Ken’s advice: “Irrigate your tomatoes with the water from air conditioner drain. I added a PVC pipe to get the plant away from the AC. Just add a little fertilizer one plant will feed the whole family. You will need a post to fasten the plant to it will just keep growing until frost.”
Another unidentified reader has a smart recommendation: “I tried something that I think really helped. We had about 50 tomato plants in our garden and I put soaker hoses under each row. Put a timer on the water faucet and the water went straight the roots. Had a really good crop and had some plants that were 8′ or so tall. I staked them with horizontal slats screwed to uprights.”
And I agree with David Foster, who says: “Everyone should use a rain barrel … Free water.” Get instructions for installing an rain barrel.
This one is totally news to me …
Brady says: “I go every year to a local cotton gin and get a load of gin trash to put in my garden. My tomatoes and okra love it. Last year they got about 7 feet tall.”

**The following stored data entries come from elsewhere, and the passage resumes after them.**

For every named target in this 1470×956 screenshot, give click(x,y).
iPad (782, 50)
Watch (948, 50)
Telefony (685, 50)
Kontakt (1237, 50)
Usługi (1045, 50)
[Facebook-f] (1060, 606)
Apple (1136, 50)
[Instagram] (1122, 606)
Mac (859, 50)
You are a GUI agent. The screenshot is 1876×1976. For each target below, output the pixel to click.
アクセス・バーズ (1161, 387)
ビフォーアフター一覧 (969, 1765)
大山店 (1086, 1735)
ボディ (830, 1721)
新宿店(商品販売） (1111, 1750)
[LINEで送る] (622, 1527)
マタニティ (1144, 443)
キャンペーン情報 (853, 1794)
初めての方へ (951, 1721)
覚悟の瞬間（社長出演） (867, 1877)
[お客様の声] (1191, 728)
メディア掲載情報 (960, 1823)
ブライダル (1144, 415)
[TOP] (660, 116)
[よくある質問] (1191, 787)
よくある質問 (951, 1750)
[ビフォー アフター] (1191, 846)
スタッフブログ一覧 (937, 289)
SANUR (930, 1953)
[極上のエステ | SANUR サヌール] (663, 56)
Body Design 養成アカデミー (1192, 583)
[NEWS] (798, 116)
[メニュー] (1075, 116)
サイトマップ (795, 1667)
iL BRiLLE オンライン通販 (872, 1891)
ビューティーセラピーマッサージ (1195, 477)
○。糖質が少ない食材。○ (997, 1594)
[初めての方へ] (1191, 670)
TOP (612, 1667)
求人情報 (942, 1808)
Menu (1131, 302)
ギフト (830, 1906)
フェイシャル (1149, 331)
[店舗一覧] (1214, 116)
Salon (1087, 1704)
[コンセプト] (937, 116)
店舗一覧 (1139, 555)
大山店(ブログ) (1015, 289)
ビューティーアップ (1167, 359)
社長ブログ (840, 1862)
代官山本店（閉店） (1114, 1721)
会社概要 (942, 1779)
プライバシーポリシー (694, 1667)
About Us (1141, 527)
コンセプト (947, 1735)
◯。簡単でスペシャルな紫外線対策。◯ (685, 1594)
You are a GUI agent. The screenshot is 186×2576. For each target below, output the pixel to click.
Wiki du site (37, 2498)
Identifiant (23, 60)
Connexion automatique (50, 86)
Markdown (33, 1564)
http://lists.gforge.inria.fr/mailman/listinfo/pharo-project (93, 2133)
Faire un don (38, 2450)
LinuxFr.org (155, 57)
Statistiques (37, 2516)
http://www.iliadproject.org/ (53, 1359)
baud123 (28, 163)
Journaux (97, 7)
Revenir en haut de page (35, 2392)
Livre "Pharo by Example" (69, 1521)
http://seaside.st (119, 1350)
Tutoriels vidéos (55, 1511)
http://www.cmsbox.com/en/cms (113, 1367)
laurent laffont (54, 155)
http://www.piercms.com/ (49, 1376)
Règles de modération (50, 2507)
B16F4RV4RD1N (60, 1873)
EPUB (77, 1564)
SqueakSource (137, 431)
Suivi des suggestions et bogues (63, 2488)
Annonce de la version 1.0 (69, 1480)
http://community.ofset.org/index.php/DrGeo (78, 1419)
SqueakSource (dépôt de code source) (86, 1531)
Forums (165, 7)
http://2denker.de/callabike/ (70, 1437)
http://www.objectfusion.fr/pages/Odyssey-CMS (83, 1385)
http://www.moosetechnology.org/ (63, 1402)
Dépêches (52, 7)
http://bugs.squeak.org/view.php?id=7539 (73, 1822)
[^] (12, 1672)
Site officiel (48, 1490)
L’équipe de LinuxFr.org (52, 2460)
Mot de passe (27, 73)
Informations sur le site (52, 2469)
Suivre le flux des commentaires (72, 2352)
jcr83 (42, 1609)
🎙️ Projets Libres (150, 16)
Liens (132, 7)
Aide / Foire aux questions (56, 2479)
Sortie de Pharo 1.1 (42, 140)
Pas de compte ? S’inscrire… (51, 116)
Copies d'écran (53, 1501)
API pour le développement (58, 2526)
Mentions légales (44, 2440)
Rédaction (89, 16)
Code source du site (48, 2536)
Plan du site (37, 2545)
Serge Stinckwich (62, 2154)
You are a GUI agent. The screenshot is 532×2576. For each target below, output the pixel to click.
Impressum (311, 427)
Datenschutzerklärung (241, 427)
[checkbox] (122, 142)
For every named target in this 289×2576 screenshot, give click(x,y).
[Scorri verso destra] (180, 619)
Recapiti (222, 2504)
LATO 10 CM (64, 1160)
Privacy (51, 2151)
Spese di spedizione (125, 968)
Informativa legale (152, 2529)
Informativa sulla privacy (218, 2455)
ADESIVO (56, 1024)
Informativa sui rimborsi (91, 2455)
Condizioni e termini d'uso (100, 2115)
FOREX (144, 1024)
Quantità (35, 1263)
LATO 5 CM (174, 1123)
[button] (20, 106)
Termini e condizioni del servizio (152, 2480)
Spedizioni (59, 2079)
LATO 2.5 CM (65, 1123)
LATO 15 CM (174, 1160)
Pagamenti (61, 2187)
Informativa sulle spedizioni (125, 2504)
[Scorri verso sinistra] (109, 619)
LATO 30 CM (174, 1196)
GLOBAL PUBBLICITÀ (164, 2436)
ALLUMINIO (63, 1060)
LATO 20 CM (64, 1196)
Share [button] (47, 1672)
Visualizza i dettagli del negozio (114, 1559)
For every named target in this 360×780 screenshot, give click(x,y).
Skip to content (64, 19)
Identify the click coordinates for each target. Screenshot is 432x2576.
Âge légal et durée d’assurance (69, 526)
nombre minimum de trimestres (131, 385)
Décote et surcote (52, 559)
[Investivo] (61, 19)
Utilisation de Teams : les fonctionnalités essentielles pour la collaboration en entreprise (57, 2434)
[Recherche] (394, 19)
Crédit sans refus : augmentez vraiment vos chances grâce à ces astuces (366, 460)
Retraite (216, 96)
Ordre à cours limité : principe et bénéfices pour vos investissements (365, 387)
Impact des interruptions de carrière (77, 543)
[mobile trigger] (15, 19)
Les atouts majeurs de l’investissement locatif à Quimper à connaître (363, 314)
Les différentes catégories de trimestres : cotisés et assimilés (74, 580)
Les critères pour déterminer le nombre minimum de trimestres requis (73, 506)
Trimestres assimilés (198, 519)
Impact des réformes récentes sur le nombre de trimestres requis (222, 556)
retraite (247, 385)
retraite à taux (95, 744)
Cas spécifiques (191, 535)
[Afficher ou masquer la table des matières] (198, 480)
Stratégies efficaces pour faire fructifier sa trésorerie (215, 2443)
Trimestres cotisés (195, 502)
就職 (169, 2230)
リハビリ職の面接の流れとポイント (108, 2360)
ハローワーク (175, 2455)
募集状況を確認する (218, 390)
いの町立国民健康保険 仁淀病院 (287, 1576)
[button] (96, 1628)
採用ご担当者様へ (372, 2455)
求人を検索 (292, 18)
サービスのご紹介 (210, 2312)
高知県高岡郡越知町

Some cursory research on my part shows that this is becoming a more widespread agricultural practice, making good use of a byproduct of cotton production. It holds soil in place as a mulch. So if you have a local resource, ask for the gin trash!
Also never heard of this one, but I’d love to try it.
Bonnie A recommends: “Core a quarter-size hole in a small to medium size potato and gently thread the roots of the tomato plant through the hole. Plant the tomato plant with 1/2 to 2/3 of it under the ground, as noted in the article, with the potato just above the root ball. When the tomato plants die at the first frost at the end of the season, you will be able to dig several nice size potatoes out with the spent tomato plant! They grow together perfectly well and you get two crops in the space for 1 plant! Have done this for years!”
And I am intrigued by this suggestion of planting matches in the hole with your tomatoes.
Edgar J says: “An old gardener that produced large tomatoes gave me this tip. He put a book of gopher matches at the bottom of each plant (pull the cover off first.) There is enough phosphorus in the matches for the plant.”
I still have no idea what a “gopher” match is (anyone, anyone?), but The Old Farmer’s Almanac corroborates Edgar’s story, at least for growing peppers. The decomposing matches add a touch of sulfur (rather than phosphorus) to the soil. Sounds worth a try.
Let’s keep the conversation going. Have you tried any of these lesser-known tomato tricks? What else do you have to share? Or do you want to bust some of these ideas as myths?